■ **Task**
Retype the whole listing that follows so that it matches the original exactly.

Source data START

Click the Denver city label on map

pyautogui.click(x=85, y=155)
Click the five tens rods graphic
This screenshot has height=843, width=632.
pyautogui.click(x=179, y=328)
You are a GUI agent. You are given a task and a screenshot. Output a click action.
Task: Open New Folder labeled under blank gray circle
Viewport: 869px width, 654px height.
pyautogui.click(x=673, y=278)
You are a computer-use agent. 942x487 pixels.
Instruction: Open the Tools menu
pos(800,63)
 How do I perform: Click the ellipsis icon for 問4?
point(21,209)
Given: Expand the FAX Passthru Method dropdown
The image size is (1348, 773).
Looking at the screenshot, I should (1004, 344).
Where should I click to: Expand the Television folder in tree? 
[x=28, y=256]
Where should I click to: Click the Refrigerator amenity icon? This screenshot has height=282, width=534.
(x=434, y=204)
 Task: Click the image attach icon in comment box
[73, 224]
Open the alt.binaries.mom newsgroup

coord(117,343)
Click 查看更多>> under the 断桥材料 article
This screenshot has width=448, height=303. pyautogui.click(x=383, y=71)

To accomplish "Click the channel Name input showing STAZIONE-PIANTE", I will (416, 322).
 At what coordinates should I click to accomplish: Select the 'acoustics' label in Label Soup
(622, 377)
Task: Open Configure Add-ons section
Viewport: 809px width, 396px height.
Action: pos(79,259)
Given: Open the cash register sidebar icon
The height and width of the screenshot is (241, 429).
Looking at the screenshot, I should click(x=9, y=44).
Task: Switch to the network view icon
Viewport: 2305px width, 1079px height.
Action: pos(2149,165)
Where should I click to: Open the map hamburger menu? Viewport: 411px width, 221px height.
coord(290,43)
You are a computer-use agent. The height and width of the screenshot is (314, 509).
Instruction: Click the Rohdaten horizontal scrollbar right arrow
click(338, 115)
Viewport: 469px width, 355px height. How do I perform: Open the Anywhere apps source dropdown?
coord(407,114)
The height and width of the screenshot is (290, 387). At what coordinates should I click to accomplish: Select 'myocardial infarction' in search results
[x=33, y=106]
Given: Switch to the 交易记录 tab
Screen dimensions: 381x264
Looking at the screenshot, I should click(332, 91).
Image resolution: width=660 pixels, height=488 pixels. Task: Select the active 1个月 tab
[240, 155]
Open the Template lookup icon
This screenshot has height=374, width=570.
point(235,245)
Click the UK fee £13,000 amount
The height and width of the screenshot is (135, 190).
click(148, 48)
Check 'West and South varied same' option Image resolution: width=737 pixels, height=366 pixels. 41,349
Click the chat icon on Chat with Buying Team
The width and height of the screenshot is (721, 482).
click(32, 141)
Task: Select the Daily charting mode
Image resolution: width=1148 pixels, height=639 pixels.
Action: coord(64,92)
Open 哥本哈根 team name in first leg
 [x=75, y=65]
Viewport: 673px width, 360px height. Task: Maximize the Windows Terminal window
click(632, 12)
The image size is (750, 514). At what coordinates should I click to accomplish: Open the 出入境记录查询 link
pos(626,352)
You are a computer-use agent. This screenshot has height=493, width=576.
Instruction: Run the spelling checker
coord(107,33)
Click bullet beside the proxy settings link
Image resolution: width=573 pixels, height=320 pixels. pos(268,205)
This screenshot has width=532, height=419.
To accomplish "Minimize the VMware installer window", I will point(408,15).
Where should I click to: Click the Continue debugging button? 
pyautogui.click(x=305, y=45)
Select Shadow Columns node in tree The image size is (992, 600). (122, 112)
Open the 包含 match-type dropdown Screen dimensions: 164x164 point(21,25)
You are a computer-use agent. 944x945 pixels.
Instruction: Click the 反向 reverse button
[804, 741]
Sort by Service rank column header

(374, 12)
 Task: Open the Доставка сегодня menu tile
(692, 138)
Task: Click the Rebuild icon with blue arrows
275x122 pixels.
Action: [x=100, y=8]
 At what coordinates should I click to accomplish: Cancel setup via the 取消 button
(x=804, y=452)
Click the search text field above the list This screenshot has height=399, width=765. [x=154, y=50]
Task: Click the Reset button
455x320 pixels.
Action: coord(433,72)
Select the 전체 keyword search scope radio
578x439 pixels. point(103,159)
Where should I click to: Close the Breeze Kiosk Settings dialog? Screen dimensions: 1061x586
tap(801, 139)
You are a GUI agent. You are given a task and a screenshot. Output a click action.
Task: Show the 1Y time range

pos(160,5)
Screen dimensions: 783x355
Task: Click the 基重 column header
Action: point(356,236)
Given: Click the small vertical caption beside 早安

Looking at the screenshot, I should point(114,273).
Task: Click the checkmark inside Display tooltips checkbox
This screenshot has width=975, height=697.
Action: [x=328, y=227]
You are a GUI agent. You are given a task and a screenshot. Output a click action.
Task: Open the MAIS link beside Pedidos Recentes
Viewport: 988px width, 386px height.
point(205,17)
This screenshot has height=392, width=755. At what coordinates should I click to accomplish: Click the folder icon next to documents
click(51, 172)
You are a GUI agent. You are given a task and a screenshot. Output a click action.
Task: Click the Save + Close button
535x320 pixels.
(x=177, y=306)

Source data END

■ **Task response**
Click the Denver city label on map

pyautogui.click(x=85, y=155)
Click the five tens rods graphic
This screenshot has height=843, width=632.
pyautogui.click(x=179, y=328)
You are a GUI agent. You are given a task and a screenshot. Output a click action.
Task: Open New Folder labeled under blank gray circle
Viewport: 869px width, 654px height.
pyautogui.click(x=673, y=278)
You are a computer-use agent. 942x487 pixels.
Instruction: Open the Tools menu
pos(800,63)
 How do I perform: Click the ellipsis icon for 問4?
point(21,209)
Given: Expand the FAX Passthru Method dropdown
The image size is (1348, 773).
Looking at the screenshot, I should (1004, 344).
Where should I click to: Expand the Television folder in tree? 
[x=28, y=256]
Where should I click to: Click the Refrigerator amenity icon? This screenshot has height=282, width=534.
(x=434, y=204)
 Task: Click the image attach icon in comment box
[73, 224]
Open the alt.binaries.mom newsgroup

coord(117,343)
Click 查看更多>> under the 断桥材料 article
This screenshot has width=448, height=303. pyautogui.click(x=383, y=71)

To accomplish "Click the channel Name input showing STAZIONE-PIANTE", I will (416, 322).
 At what coordinates should I click to accomplish: Select the 'acoustics' label in Label Soup
(622, 377)
Task: Open Configure Add-ons section
Viewport: 809px width, 396px height.
Action: pos(79,259)
Given: Open the cash register sidebar icon
The height and width of the screenshot is (241, 429).
Looking at the screenshot, I should click(x=9, y=44).
Task: Switch to the network view icon
Viewport: 2305px width, 1079px height.
Action: pos(2149,165)
Where should I click to: Open the map hamburger menu? Viewport: 411px width, 221px height.
coord(290,43)
You are a computer-use agent. The height and width of the screenshot is (314, 509).
Instruction: Click the Rohdaten horizontal scrollbar right arrow
click(338, 115)
Viewport: 469px width, 355px height. How do I perform: Open the Anywhere apps source dropdown?
coord(407,114)
The height and width of the screenshot is (290, 387). At what coordinates should I click to accomplish: Select 'myocardial infarction' in search results
[x=33, y=106]
Given: Switch to the 交易记录 tab
Screen dimensions: 381x264
Looking at the screenshot, I should click(332, 91).
Image resolution: width=660 pixels, height=488 pixels. Task: Select the active 1个月 tab
[240, 155]
Open the Template lookup icon
This screenshot has height=374, width=570.
point(235,245)
Click the UK fee £13,000 amount
The height and width of the screenshot is (135, 190).
click(148, 48)
Check 'West and South varied same' option Image resolution: width=737 pixels, height=366 pixels. 41,349
Click the chat icon on Chat with Buying Team
The width and height of the screenshot is (721, 482).
click(32, 141)
Task: Select the Daily charting mode
Image resolution: width=1148 pixels, height=639 pixels.
Action: coord(64,92)
Open 哥本哈根 team name in first leg
 [x=75, y=65]
Viewport: 673px width, 360px height. Task: Maximize the Windows Terminal window
click(632, 12)
The image size is (750, 514). At what coordinates should I click to accomplish: Open the 出入境记录查询 link
pos(626,352)
You are a computer-use agent. This screenshot has height=493, width=576.
Instruction: Run the spelling checker
coord(107,33)
Click bullet beside the proxy settings link
Image resolution: width=573 pixels, height=320 pixels. pos(268,205)
This screenshot has width=532, height=419.
To accomplish "Minimize the VMware installer window", I will point(408,15).
Where should I click to: Click the Continue debugging button? 
pyautogui.click(x=305, y=45)
Select Shadow Columns node in tree The image size is (992, 600). (122, 112)
Open the 包含 match-type dropdown Screen dimensions: 164x164 point(21,25)
You are a computer-use agent. 944x945 pixels.
Instruction: Click the 反向 reverse button
[804, 741]
Sort by Service rank column header

(374, 12)
 Task: Open the Доставка сегодня menu tile
(692, 138)
Task: Click the Rebuild icon with blue arrows
275x122 pixels.
Action: [x=100, y=8]
 At what coordinates should I click to accomplish: Cancel setup via the 取消 button
(x=804, y=452)
Click the search text field above the list This screenshot has height=399, width=765. [x=154, y=50]
Task: Click the Reset button
455x320 pixels.
Action: coord(433,72)
Select the 전체 keyword search scope radio
578x439 pixels. point(103,159)
Where should I click to: Close the Breeze Kiosk Settings dialog? Screen dimensions: 1061x586
tap(801, 139)
You are a GUI agent. You are given a task and a screenshot. Output a click action.
Task: Show the 1Y time range

pos(160,5)
Screen dimensions: 783x355
Task: Click the 基重 column header
Action: point(356,236)
Given: Click the small vertical caption beside 早安

Looking at the screenshot, I should point(114,273).
Task: Click the checkmark inside Display tooltips checkbox
This screenshot has width=975, height=697.
Action: [x=328, y=227]
You are a GUI agent. You are given a task and a screenshot. Output a click action.
Task: Open the MAIS link beside Pedidos Recentes
Viewport: 988px width, 386px height.
point(205,17)
This screenshot has height=392, width=755. At what coordinates should I click to accomplish: Click the folder icon next to documents
click(51, 172)
You are a GUI agent. You are given a task and a screenshot. Output a click action.
Task: Click the Save + Close button
535x320 pixels.
(x=177, y=306)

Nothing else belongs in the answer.